Records contained in a dataset
###
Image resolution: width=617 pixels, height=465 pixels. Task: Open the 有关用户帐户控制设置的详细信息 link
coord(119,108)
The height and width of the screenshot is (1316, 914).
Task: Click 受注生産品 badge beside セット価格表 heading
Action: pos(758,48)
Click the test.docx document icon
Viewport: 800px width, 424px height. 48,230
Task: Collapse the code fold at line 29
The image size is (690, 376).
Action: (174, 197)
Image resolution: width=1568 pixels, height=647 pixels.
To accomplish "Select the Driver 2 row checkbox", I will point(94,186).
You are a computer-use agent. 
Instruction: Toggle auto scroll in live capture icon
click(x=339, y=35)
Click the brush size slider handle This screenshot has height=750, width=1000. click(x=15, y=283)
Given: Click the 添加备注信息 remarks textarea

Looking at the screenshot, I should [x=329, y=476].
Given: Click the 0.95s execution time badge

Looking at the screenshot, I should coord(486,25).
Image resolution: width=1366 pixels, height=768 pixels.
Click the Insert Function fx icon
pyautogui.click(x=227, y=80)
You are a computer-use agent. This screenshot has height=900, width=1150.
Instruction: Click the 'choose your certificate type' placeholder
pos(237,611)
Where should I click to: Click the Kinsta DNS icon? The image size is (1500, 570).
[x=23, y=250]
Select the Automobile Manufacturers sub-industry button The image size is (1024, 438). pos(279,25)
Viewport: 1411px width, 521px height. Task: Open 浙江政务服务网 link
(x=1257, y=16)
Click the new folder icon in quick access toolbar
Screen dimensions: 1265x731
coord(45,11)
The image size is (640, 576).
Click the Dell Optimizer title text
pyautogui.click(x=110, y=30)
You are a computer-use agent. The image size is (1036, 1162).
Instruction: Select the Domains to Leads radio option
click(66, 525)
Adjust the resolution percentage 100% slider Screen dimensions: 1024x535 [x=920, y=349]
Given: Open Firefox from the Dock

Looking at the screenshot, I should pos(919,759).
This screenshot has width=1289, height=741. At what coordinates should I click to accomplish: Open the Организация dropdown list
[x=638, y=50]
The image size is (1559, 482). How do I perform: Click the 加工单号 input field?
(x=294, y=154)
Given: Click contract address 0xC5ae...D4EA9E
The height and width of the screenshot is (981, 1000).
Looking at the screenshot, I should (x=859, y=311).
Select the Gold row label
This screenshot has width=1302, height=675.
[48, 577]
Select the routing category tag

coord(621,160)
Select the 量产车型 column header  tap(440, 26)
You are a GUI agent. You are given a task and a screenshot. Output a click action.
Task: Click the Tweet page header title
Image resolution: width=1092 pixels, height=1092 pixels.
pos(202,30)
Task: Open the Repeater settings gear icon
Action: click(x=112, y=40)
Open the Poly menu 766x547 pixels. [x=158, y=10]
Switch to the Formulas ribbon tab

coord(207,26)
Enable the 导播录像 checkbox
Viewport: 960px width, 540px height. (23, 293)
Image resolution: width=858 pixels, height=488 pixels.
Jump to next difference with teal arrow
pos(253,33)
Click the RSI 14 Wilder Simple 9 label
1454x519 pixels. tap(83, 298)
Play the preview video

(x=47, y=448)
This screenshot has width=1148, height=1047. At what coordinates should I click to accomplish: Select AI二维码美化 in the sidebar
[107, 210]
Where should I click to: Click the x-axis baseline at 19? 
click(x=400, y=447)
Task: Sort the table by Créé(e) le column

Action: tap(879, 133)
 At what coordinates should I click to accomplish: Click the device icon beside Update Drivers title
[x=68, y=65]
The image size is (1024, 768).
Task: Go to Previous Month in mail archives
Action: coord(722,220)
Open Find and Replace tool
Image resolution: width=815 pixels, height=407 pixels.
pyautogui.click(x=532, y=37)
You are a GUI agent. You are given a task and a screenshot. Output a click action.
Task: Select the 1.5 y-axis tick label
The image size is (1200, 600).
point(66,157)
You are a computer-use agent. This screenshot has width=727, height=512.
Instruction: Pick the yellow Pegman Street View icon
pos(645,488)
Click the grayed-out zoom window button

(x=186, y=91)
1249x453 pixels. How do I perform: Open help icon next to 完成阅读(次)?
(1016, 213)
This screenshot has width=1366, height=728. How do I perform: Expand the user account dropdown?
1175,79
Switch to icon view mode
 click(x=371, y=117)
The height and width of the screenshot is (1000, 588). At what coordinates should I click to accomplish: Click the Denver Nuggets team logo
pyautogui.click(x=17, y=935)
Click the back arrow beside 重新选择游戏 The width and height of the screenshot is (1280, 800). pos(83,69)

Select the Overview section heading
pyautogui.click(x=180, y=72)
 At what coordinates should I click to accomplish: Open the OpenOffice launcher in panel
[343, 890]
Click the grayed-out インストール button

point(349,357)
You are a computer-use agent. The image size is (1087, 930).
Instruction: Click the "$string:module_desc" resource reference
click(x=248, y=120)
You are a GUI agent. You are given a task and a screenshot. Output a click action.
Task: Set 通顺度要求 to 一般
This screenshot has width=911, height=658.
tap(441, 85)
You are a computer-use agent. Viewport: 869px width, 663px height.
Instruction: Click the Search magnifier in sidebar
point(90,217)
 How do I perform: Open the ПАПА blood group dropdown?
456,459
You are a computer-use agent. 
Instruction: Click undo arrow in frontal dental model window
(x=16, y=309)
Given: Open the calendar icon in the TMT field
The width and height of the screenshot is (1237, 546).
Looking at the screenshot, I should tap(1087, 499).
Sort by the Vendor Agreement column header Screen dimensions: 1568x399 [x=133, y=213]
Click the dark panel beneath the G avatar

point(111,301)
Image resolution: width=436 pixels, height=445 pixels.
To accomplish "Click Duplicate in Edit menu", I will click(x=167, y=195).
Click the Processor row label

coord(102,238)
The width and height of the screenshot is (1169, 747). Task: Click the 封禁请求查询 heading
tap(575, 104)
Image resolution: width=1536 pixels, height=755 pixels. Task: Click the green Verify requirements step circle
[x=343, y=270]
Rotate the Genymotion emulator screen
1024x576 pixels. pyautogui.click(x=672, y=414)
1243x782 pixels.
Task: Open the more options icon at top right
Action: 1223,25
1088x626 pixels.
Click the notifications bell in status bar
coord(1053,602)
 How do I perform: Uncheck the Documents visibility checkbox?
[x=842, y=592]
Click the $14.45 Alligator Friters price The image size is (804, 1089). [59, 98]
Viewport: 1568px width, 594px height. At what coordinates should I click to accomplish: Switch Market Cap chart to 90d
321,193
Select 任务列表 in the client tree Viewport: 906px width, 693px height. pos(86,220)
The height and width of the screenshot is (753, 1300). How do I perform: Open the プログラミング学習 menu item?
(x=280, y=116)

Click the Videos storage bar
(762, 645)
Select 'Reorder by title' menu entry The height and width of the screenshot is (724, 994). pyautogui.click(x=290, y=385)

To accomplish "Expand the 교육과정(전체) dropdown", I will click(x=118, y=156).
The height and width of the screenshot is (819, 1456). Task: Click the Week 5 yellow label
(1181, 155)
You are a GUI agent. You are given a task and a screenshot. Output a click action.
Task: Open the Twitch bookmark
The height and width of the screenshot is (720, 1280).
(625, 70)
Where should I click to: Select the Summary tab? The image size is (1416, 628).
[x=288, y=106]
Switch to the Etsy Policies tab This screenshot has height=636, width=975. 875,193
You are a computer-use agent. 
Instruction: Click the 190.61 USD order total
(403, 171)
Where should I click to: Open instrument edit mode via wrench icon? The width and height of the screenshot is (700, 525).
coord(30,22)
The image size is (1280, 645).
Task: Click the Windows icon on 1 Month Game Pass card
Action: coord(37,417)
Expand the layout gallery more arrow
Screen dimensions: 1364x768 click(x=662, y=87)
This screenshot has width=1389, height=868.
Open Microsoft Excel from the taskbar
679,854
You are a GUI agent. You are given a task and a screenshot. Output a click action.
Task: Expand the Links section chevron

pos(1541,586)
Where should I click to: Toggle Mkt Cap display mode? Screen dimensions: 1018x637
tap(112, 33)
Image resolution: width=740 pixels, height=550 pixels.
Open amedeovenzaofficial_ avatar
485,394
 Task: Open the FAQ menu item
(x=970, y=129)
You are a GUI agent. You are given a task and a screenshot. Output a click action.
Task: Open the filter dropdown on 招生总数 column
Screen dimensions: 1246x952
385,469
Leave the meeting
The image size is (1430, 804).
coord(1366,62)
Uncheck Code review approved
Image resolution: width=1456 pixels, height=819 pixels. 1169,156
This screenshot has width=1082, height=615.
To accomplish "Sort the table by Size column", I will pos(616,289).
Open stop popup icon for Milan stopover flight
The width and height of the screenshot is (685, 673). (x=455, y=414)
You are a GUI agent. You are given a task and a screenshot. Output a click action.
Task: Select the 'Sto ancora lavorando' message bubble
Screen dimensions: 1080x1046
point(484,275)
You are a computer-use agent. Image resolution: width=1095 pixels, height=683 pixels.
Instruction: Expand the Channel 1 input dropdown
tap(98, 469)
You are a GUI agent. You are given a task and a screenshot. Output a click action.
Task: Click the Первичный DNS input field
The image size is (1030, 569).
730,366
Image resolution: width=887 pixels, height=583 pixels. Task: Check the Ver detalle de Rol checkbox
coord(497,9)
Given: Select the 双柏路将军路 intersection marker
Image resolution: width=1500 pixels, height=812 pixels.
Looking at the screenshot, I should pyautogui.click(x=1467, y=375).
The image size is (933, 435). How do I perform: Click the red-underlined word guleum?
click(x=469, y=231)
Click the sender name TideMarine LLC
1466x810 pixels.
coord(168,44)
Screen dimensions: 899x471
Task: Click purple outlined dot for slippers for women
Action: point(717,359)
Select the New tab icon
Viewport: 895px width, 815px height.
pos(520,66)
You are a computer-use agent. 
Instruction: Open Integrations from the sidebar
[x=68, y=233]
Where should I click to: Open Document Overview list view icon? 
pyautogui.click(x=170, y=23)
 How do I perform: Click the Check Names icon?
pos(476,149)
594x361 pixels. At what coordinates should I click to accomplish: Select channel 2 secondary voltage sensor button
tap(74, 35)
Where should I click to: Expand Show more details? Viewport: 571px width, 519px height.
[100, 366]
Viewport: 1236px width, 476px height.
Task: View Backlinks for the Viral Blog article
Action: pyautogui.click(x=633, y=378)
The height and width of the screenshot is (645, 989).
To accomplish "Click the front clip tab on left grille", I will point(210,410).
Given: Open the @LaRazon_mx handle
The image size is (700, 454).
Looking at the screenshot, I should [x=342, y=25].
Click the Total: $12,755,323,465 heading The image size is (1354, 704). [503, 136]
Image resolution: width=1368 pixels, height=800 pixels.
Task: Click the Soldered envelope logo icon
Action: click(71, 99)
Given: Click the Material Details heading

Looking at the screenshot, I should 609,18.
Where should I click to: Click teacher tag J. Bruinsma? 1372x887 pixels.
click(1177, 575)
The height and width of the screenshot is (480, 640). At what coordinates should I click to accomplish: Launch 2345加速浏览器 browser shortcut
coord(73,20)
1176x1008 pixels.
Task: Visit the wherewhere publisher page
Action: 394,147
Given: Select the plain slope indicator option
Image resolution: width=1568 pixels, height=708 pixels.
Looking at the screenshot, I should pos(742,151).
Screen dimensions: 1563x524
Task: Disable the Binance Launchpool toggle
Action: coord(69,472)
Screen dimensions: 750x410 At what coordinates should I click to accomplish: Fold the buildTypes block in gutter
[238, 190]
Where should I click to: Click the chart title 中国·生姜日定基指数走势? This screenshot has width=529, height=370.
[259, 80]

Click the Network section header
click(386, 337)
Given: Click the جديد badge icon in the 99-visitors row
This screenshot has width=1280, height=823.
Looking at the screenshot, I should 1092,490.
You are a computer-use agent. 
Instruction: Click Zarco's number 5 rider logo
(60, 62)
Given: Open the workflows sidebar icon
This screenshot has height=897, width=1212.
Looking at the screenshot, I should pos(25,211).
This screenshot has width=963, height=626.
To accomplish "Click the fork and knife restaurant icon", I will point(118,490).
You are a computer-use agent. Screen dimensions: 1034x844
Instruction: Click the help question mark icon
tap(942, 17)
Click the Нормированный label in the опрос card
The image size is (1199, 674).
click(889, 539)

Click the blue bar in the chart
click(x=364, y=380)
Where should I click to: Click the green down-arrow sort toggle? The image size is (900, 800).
###
Reproduce the lines of the entries above from the one with "Where should I click to: Select" to the one with "This screenshot has width=1389, height=868.", both included, exactly and without any other line.

Where should I click to: Select the Summary tab? The image size is (1416, 628).
[x=288, y=106]
Switch to the Etsy Policies tab This screenshot has height=636, width=975. 875,193
You are a computer-use agent. 
Instruction: Click the 190.61 USD order total
(403, 171)
Where should I click to: Open instrument edit mode via wrench icon? The width and height of the screenshot is (700, 525).
coord(30,22)
The image size is (1280, 645).
Task: Click the Windows icon on 1 Month Game Pass card
Action: coord(37,417)
Expand the layout gallery more arrow
Screen dimensions: 1364x768 click(x=662, y=87)
This screenshot has width=1389, height=868.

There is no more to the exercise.